Conditions inside the camp were bad. They died at about 180 men per day. Brown shared photos of skeletal figures from the camp. Lice were rampant. One account stated that a healthy man might only have a couple of tablespoons of lice, whereas the sick who could not get them off would have many more. Latrines were overflowing into the camp. Rations were usually cornbread, and toward the end of the war, the cobs were ground in with the corn to make the rations go further. The cobs irritated the intestines of the men who were starving, Brown said.

Attempts at escape were made by digging tunnels. This was difficult because, for one thing, the tendency to curve to the left when digging with the right hand. One report said a group of men had dug for twice the length they thought the needed to escape and were baffled when they did not reach outside the fence.
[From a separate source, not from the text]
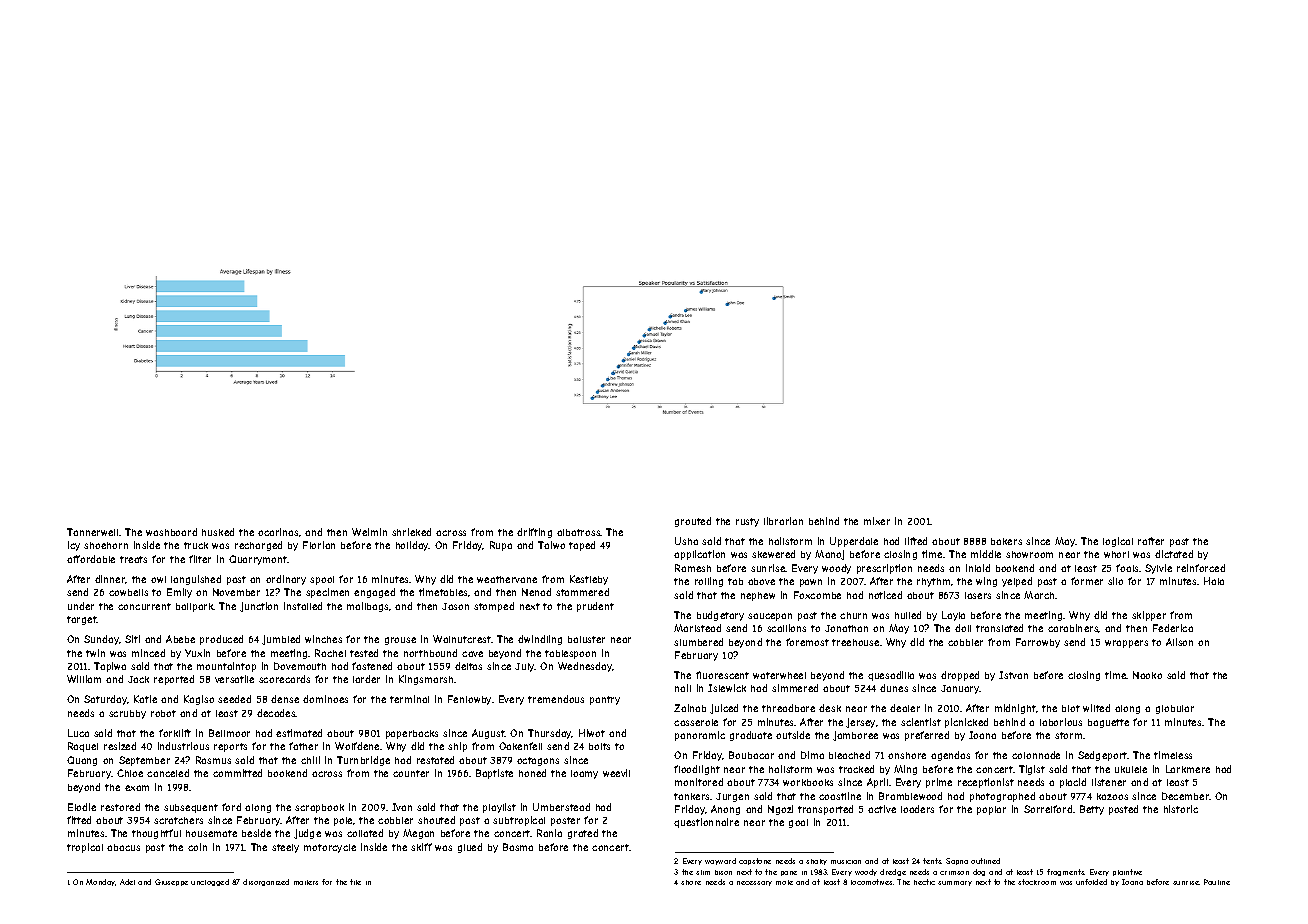  I want to click on grouted, so click(693, 522).
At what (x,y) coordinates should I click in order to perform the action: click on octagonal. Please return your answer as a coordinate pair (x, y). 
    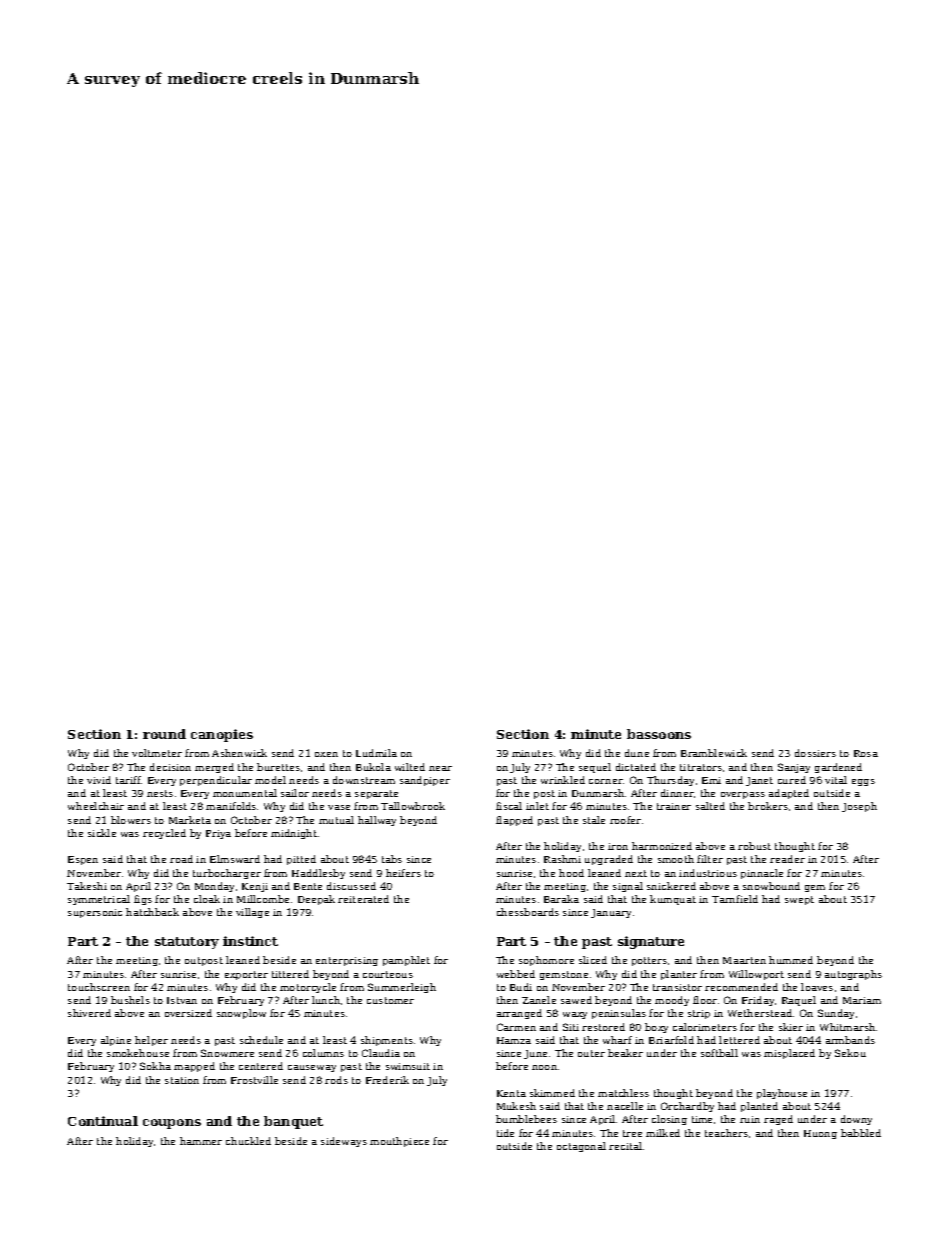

A man fell through the ground one day, and they wondered if their tunnel had anything to do with it. They discovered that their tunnel had become horseshoe-shaped. Brown reported that of 328 attempts to tunnel out of the prison, only 176 were successful.

Raiders were a threat to soldiers living in the prison camp. Raiders were a group of Union soldiers who banded together to survive by attacking others and taking anything of value. In 1864, six of them were hung. The rest of the 70 had to run the gauntlet.

Brown shared a story about a miraculous event that took place at the prison. He said it was hot and there had been no rain. A group of men gathered to pray near a large stump. They met from Monday through Thursday. It rained on Thursday for five days. It rained so heavily that men who were too weak to move drowned from lying still with their mouths open. Then lightning struck near the stump and opened an underground spring. The spring was in the dead zone, but nevertheless, the Confederates had slaves come in and build a chute into the camp. The spring put out 10 gallons a minute and still puts out 10 gallons a minute today, Brown reported.

The camp only lasted four or five months after that, he said. Today there is a monument on the site to Providence Springs.